La riapertura da parte della giunta regionale delle residenze sanitarie lombarde raccoglie commenti contrastanti tra gli operatori del settore. Tutti soddisfatti davanti al fatto che finalmente le strutture, in ginocchio per l’emergenza da Covid, possano ricominciare ad accogliere gli ospiti e rispondere così a una forte richiesta del territorio. Ma sul «come» e «quando» sarà possibile accoglierli, le perplessità non mancano . «Auspicavamo, come avvenuto, una delibera che consentisse una riapertura cauta e in sicurezza delle nostre case di riposo – osserva Barbara Manzoni, presidente dell’associazione San Giuseppe, realtà di Rsa d’ispirazione cattolica della Bergamasca (circa 3mila posti letto e oltre 1.500 operatori sanitari) – perché il rischio di contagio non si è di certo esaurito. Ci sono elementi che vanno analizzati e concordati con l’Agenzia per la tutela della salute (Ats) di Bergamo, ma speriamo di poter tornare a pieno regime quanto prima».

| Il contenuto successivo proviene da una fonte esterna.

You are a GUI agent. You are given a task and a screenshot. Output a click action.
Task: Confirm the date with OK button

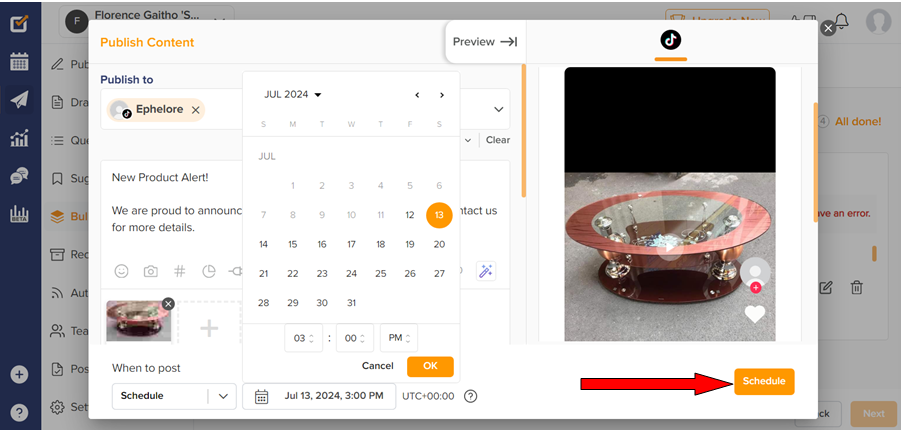pyautogui.click(x=430, y=366)
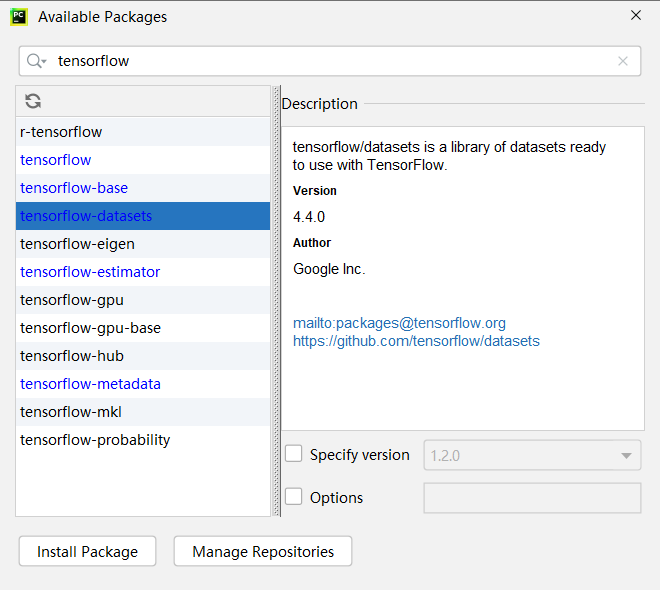Click the Manage Repositories button
The width and height of the screenshot is (660, 590).
(x=262, y=551)
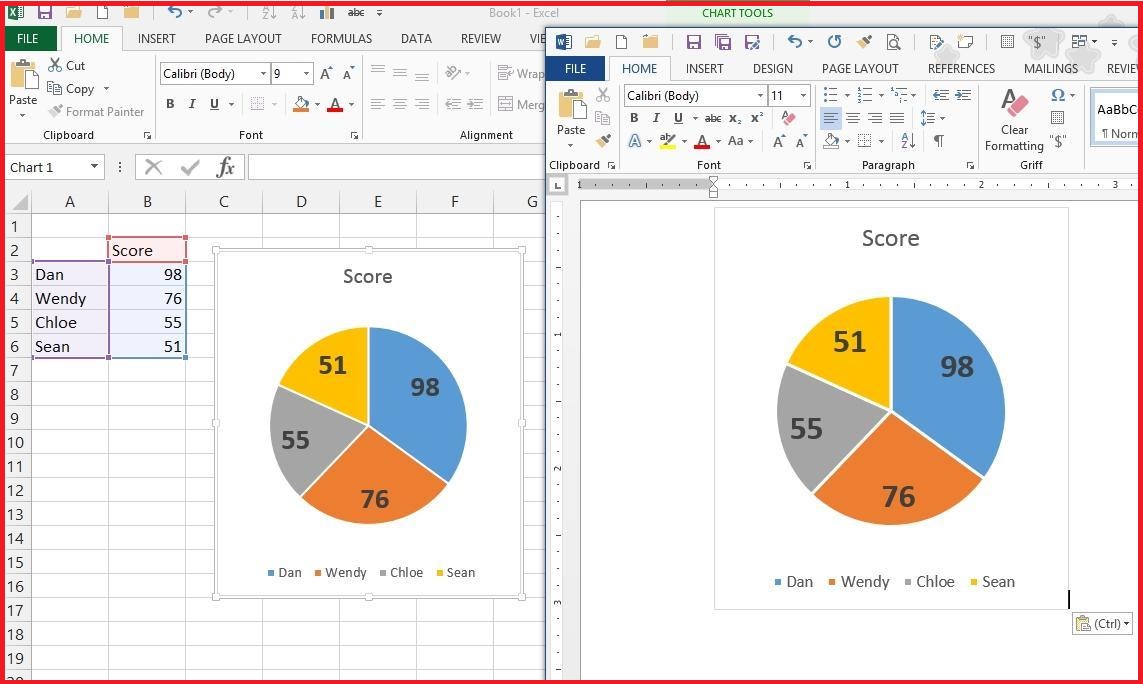The height and width of the screenshot is (684, 1143).
Task: Open Word font size 11 dropdown
Action: pos(803,95)
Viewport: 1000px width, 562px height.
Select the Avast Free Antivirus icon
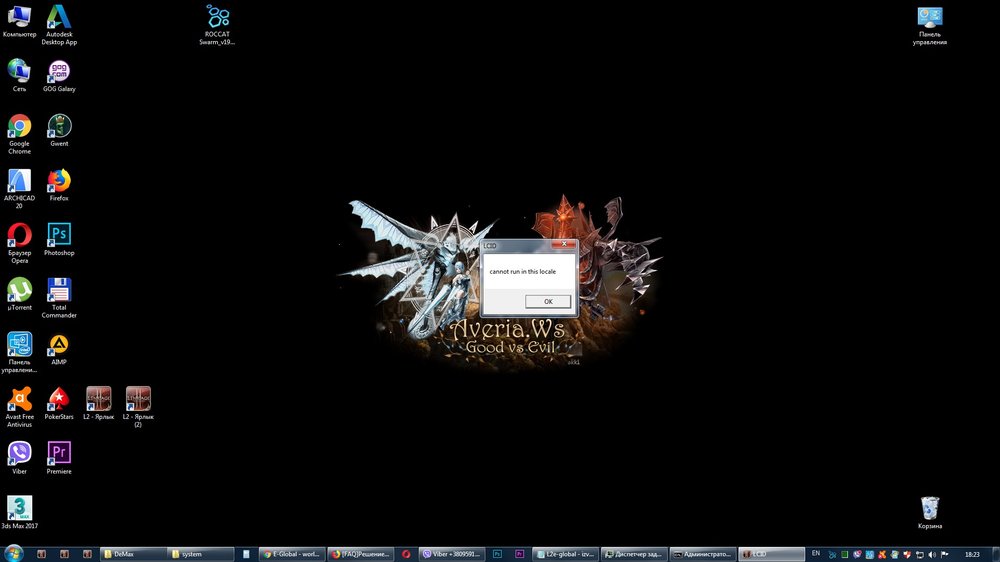19,399
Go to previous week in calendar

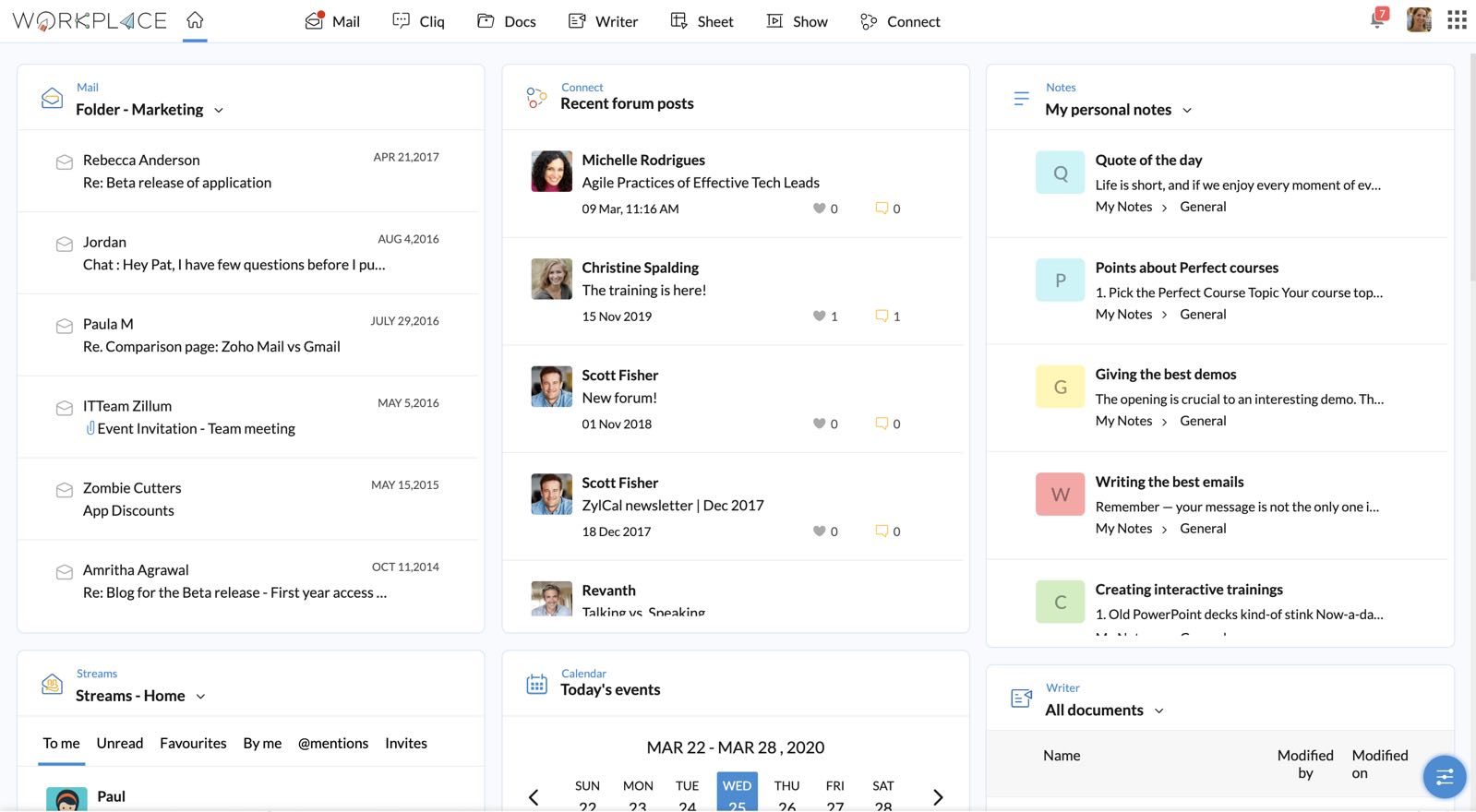534,797
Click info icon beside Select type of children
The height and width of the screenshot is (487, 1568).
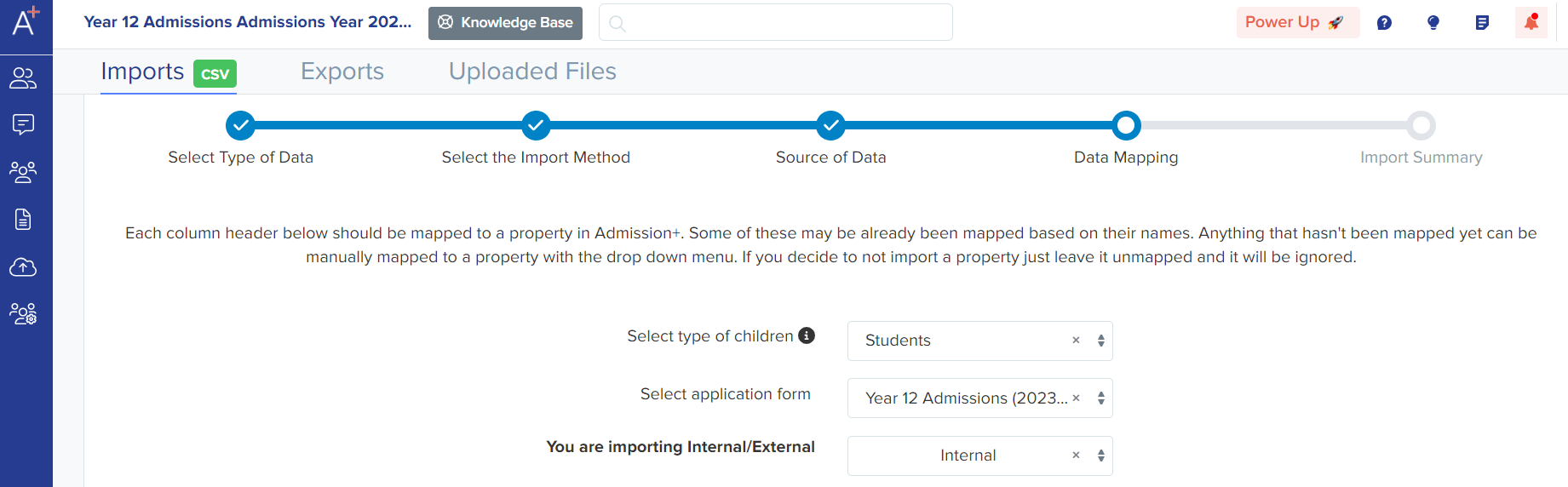pos(807,335)
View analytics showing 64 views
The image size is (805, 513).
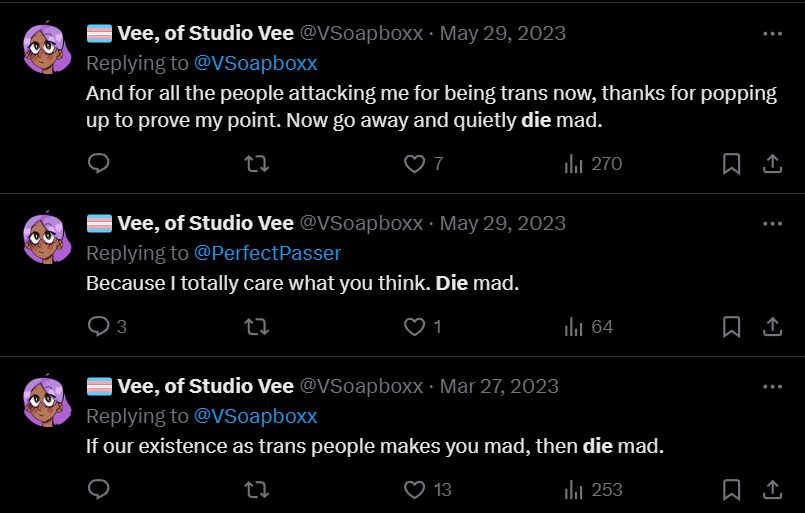pos(588,327)
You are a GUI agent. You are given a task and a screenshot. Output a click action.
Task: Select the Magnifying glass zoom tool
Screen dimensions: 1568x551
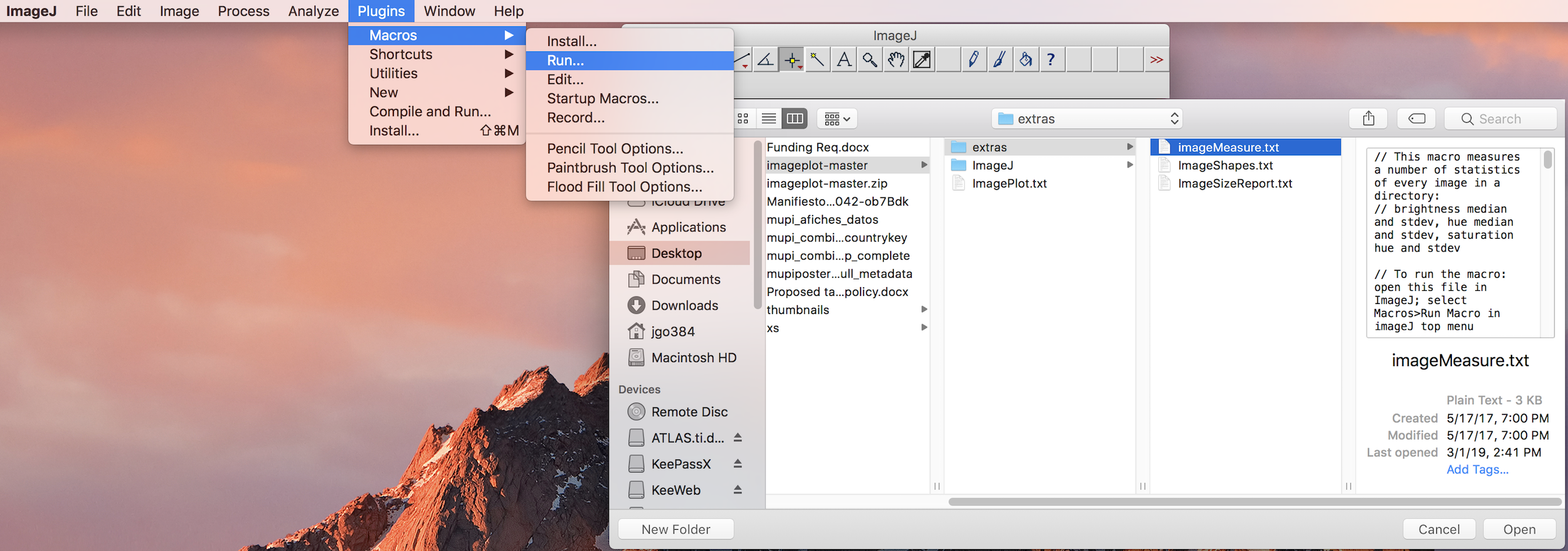point(870,60)
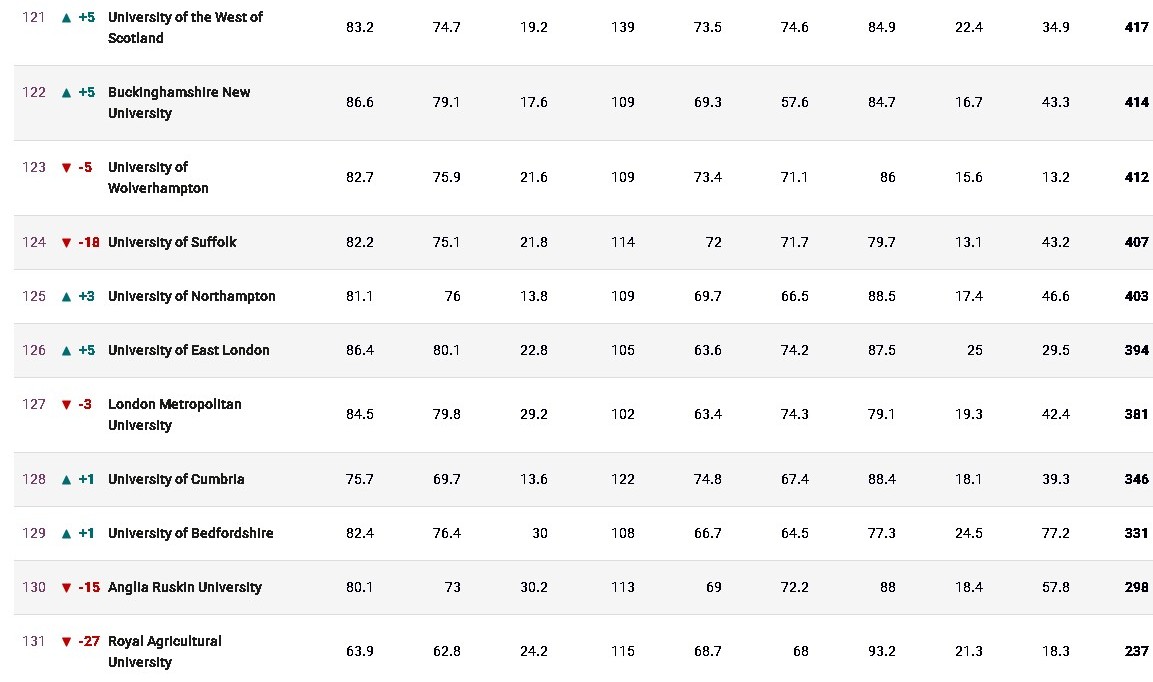Click the up arrow beside University of Northampton
The width and height of the screenshot is (1153, 682).
point(66,297)
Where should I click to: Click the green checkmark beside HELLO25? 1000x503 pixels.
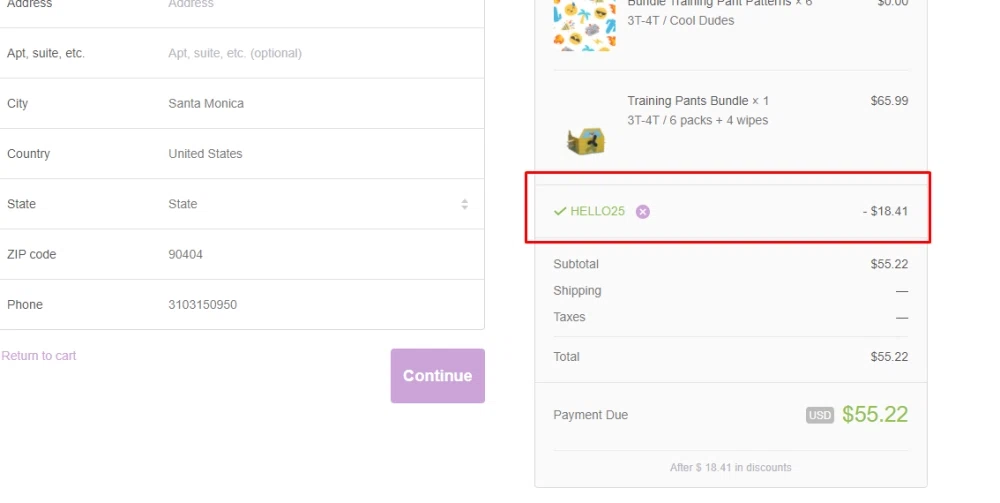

Gli anziani e le loro famiglie hanno vissuto l’emergenza con una difficoltà ancora più sentita. «Dobbiamo una risposta soprattutto alle tante situazioni di fragilità che in questi mesi di pandemia si sono acuite – dice Manzoni -. La riapertura dovrà avvenire il prima possibile, ma sarà fondamentale gestirla con la massima attenzione (ad esempio tutti gli esami di screening per entrare) per dare le necessarie sicurezze . La nuova delibera regionale ci consente di avere finalmente una prospettiva di lavoro più certa in termini di risposta sia al territorio (che ha bisogno della riapertura delle Rsa), sia ai tanti operatori delle nostre strutture, che rischiavano la cassa integrazione. La priorità è sempre stata la tutela della salute di tutti – spiega Manzoni –, ma la chiusura degli accessi alle Rsa decisa dalla Regione lo scorso 8 marzo si è fatta sentire (negativamente) sui nostri bilanci, non avendo percepito le rette dei posti liberi. Ora, anche se le Rsa si riempiranno gradualmente (proprio per gestire in sicurezza l’arrivo degli ospiti), si allontana il rischio di dover lasciare a casa parte del personale: questo ci conforta molto».